WHAT TO WORK ON >> Lay out these records as a numbered list, with the blank lines left out.
"""
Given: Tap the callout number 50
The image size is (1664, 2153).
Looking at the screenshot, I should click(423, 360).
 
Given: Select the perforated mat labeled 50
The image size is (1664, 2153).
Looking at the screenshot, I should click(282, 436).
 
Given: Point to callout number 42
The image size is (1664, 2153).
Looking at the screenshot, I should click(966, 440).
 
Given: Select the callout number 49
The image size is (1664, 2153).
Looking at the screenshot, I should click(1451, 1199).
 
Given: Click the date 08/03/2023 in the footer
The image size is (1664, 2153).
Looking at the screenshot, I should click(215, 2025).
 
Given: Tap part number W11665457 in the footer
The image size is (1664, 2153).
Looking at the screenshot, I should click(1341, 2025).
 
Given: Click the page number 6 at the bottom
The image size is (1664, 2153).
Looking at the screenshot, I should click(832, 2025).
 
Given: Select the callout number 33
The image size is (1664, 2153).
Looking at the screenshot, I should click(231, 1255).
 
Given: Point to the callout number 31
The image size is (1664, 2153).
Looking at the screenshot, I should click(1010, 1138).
"""
OUTPUT FOR THIS TASK >>
1. Given: Tap the callout number 50
2. The image size is (1664, 2153).
3. Looking at the screenshot, I should click(423, 360).
4. Given: Select the perforated mat labeled 50
5. The image size is (1664, 2153).
6. Looking at the screenshot, I should click(282, 436).
7. Given: Point to callout number 42
8. The image size is (1664, 2153).
9. Looking at the screenshot, I should click(966, 440).
10. Given: Select the callout number 49
11. The image size is (1664, 2153).
12. Looking at the screenshot, I should click(1451, 1199).
13. Given: Click the date 08/03/2023 in the footer
14. The image size is (1664, 2153).
15. Looking at the screenshot, I should click(215, 2025).
16. Given: Tap part number W11665457 in the footer
17. The image size is (1664, 2153).
18. Looking at the screenshot, I should click(1341, 2025).
19. Given: Click the page number 6 at the bottom
20. The image size is (1664, 2153).
21. Looking at the screenshot, I should click(832, 2025).
22. Given: Select the callout number 33
23. The image size is (1664, 2153).
24. Looking at the screenshot, I should click(231, 1255).
25. Given: Point to the callout number 31
26. The image size is (1664, 2153).
27. Looking at the screenshot, I should click(1010, 1138).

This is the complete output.